# LISTED ENTRIES:
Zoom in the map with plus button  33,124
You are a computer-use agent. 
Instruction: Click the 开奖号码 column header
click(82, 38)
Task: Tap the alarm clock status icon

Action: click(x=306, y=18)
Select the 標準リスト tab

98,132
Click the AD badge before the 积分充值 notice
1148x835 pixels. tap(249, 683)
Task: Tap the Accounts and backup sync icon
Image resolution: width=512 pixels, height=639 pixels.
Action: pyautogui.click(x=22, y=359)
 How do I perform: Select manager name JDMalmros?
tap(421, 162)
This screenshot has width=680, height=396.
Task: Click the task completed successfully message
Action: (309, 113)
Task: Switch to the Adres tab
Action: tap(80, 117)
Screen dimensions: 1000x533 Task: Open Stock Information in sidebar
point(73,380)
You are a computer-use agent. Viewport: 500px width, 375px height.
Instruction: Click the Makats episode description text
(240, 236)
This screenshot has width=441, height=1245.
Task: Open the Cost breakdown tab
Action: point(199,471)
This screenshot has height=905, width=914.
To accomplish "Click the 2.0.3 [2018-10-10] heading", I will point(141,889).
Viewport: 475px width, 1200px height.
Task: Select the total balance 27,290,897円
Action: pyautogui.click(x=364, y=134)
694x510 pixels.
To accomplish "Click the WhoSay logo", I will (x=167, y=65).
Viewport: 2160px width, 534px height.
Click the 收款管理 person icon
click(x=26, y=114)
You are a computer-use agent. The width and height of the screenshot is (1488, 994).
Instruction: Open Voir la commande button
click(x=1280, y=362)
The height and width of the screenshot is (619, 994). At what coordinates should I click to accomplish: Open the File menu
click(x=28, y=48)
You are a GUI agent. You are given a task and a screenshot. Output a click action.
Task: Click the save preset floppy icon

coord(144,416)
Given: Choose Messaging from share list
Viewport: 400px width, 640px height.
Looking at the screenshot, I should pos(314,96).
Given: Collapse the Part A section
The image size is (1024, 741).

# PROBLEM STATEMENT:
Count up the lines in the preceding data that include the word "computer"; respond with the number only.

# EXERCISE RESULT:
3